Novas normas para o azeite de oliva nos EUA entram em vigor hoje
Os produtores que optarem por rotular seus produtos como “Azeite Extra Virgem dos EUA” já podem iniciar o processo de inspeção e certificação pelo USDA.
Os produtores de azeite da Califórnia estão atentos ao impacto, se houver, das novas normas do USDA para as categorias de azeite, que entram em vigor hoje. As novas normas, uma revisão das que estão em vigor desde 1948, afetarão importadores, produtores e agricultores nacionais, garantindo a conformidade com os padrões comumente aceitos nos EUA e no exterior. Este dia marca o culminar de anos de esforço e um novo começo para os compradores e produtores de azeite da Califórnia.
Uma medida positiva para os produtores éticos que tiveram de competir com misturadores sem escrúpulos
As normas, iniciadas pelo Conselho de Azeite da Califórnia (COOC), definem os diferentes graus de azeite, utilizando termos consistentes com os do mercado e semelhantes às definições empregadas pelo Conselho Oleícola Internacional. Elas também promovem a veracidade na rotulagem, fornecendo uma base para a fiscalização por órgãos estaduais e federais caso os produtos sejam rotulados incorretamente.
O COOC trabalhou arduamente e esperou muito tempo para que essas normas entrassem em vigor. Patricia Darragh, diretora executiva do COOC, diz que estão “muito entusiasmados porque apresentamos a petição há cinco anos. Isso oferece aos compradores uma linguagem comum para os azeites”, continua Darragh, “o que também é um passo positivo para os produtores éticos que tiveram de competir com misturadores inescrupulosos que cobram um preço mais alto por azeites de baixa e má qualidade.”

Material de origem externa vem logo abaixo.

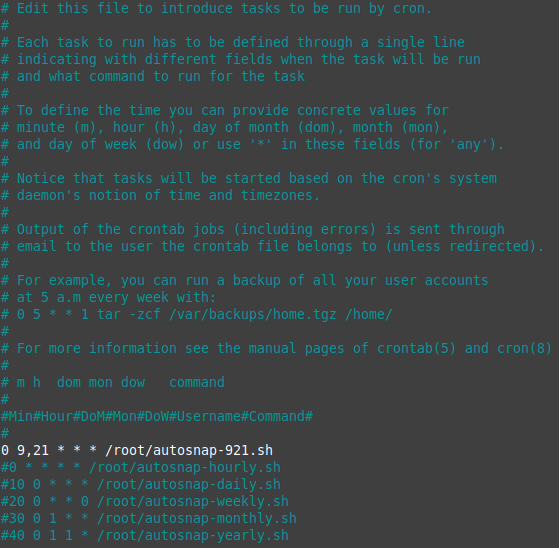Click the autosnap-yearly.sh commented entry

pos(145,536)
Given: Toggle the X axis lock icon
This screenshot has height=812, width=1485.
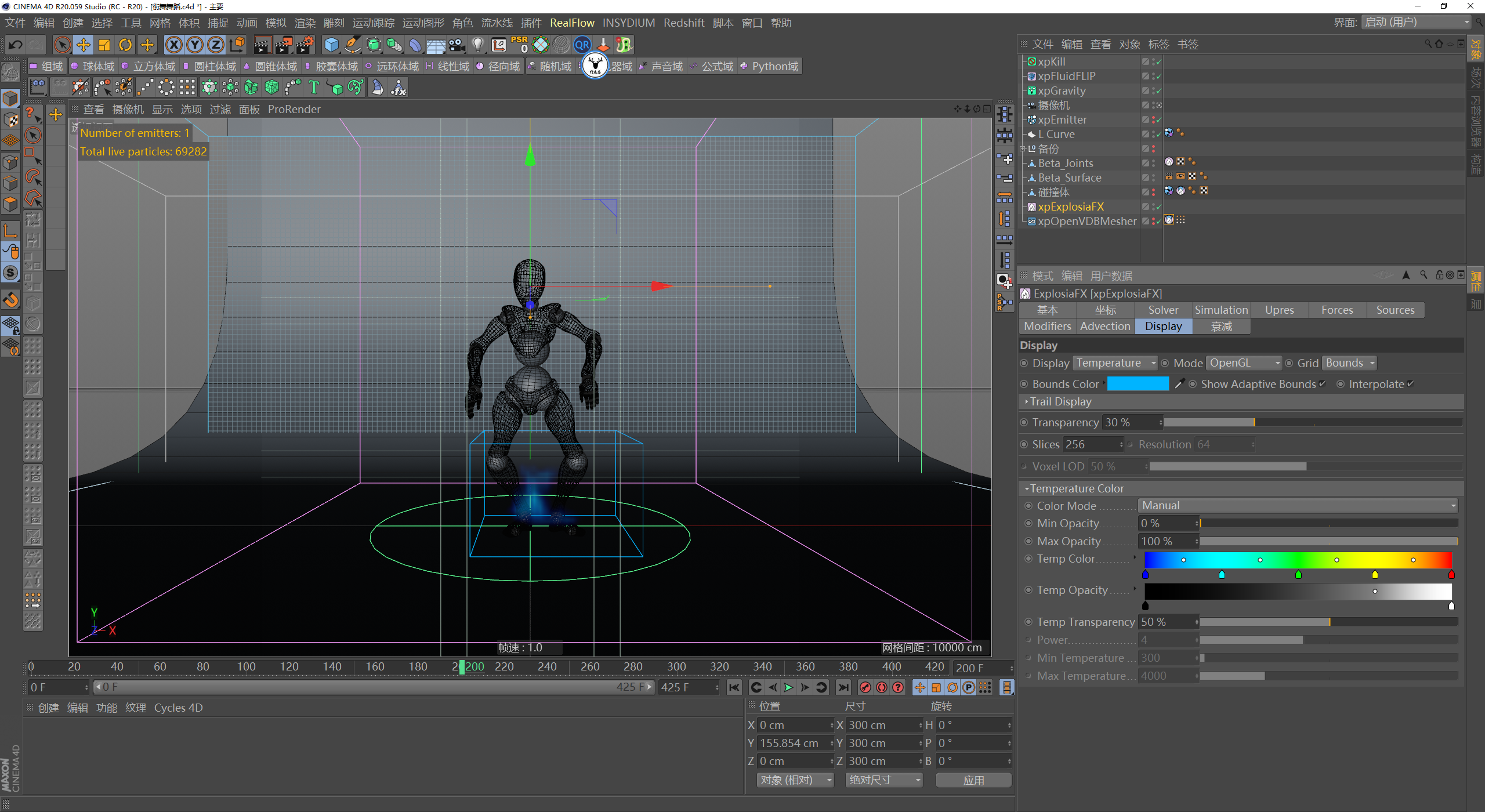Looking at the screenshot, I should point(173,45).
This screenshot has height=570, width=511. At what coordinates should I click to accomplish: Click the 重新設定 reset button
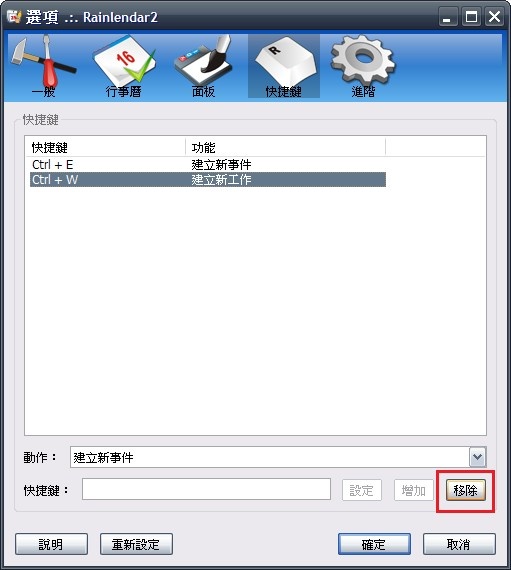tap(136, 544)
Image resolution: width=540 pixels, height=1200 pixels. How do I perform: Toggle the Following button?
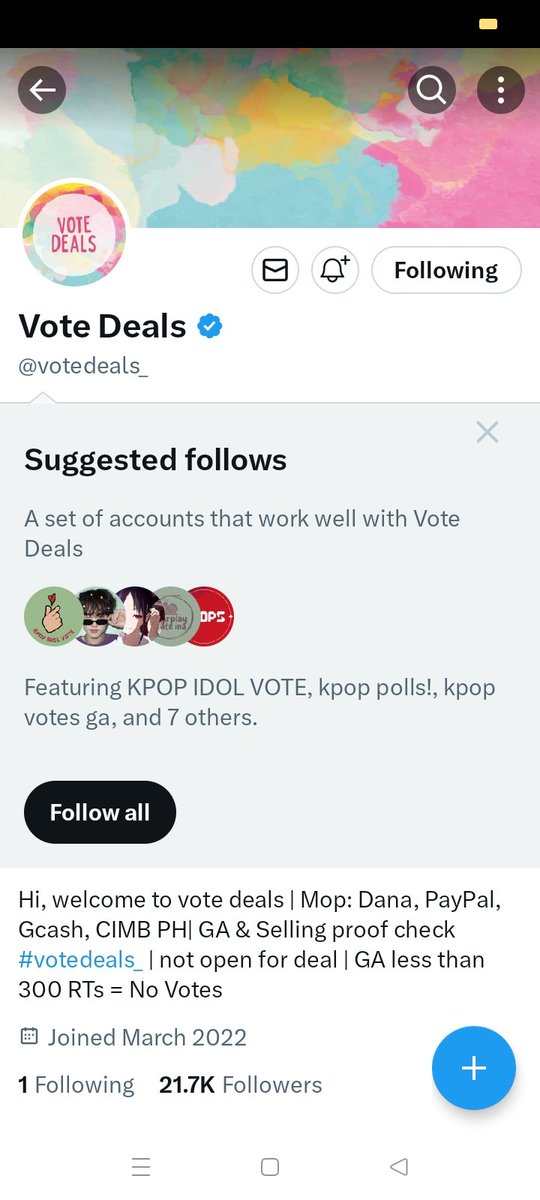click(x=446, y=270)

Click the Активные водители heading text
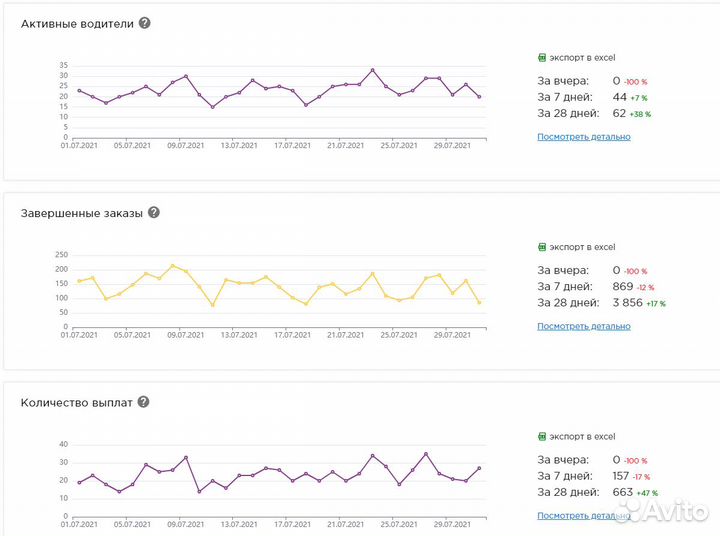[x=77, y=23]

As normas, no entanto, são voluntárias, o que significa que os produtores escolhem se desejam buscar a certificação do USDA para seus produtos. Independentemente disso, Darragh acredita que “é um primeiro passo fantástico” e que fornece uma referência legal, mas ela acrescenta: “gostaríamos que houvesse fiscalização em algum momento”. Para o COOC, este dia pode marcar o fim de um esforço gratificante para levar as normas até aqui, mas ainda é o início do que pode ser uma longa jornada rumo à conformidade e à fiscalização.
Os produtores que desejam certificar seu produto como Azeite Extra Virgem dos EUA podem agora iniciar o processo de inspeção pelo USDA. Um inspetor do USDA coletará amostras para serem enviadas ao laboratório do USDA em Blakely, Geórgia, onde um painel de degustação treinado em análise sensorial as testará. O laboratório e sua equipe vêm se preparando para este dia há mais de um ano. As garrafas de azeites certificados exibirão o selo de certificação do USDA.
Os profissionais do setor não são os únicos envolvidos no sucesso final das novas normas. O papel do consumidor será vital. Alexandra Kicenik Devarenne, consultora e educadora especializada em azeite de oliva do condado de Sonoma, acredita que os consumidores americanos precisam assumir a responsabilidade de se informar com a ajuda de produtores e varejistas éticos. “A conversa precisa incluir transparência”, explica Devarenne. “De onde essas azeitonas realmente vieram? Quem produziu esse azeite? Quando foi moído? Trata-se de uma mercadoria a granel comercializada apenas com base no preço? Ou é proveniente de um produtor ético que se preocupa com a qualidade de seu processo e de seu produto?”
Embora o impacto duradouro ainda esteja para ser visto, o consenso entre os produtores e cultivadores da Califórnia é que os novos padrões representam um passo à frente tanto para os profissionais do setor quanto para os consumidores. Os consumidores escolhem o azeite de oliva extravirgem esperando um produto premium, reconhecido por seu sabor e propriedades saudáveis. O novo selo do USDA indicará, no mínimo, que o azeite de oliva recebeu a classificação.